- Information shown -
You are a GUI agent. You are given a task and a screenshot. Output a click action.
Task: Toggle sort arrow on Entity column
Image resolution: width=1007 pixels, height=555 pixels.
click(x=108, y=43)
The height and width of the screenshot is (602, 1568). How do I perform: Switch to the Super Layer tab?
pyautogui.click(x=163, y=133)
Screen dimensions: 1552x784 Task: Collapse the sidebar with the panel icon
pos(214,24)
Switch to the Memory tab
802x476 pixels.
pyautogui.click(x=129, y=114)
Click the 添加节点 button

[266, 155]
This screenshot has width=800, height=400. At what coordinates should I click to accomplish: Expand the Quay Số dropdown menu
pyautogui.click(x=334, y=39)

- Exercise description -
All the entries must be retyped exactly.

- Answer box -
You are a GUI agent. You are given a task and a screenshot. Output a click action.
Task: Toggle sort arrow on Entity column
Image resolution: width=1007 pixels, height=555 pixels.
click(x=108, y=43)
The height and width of the screenshot is (602, 1568). How do I perform: Switch to the Super Layer tab?
pyautogui.click(x=163, y=133)
Screen dimensions: 1552x784 Task: Collapse the sidebar with the panel icon
pos(214,24)
Switch to the Memory tab
802x476 pixels.
pyautogui.click(x=129, y=114)
Click the 添加节点 button

[266, 155]
This screenshot has width=800, height=400. At what coordinates should I click to accomplish: Expand the Quay Số dropdown menu
pyautogui.click(x=334, y=39)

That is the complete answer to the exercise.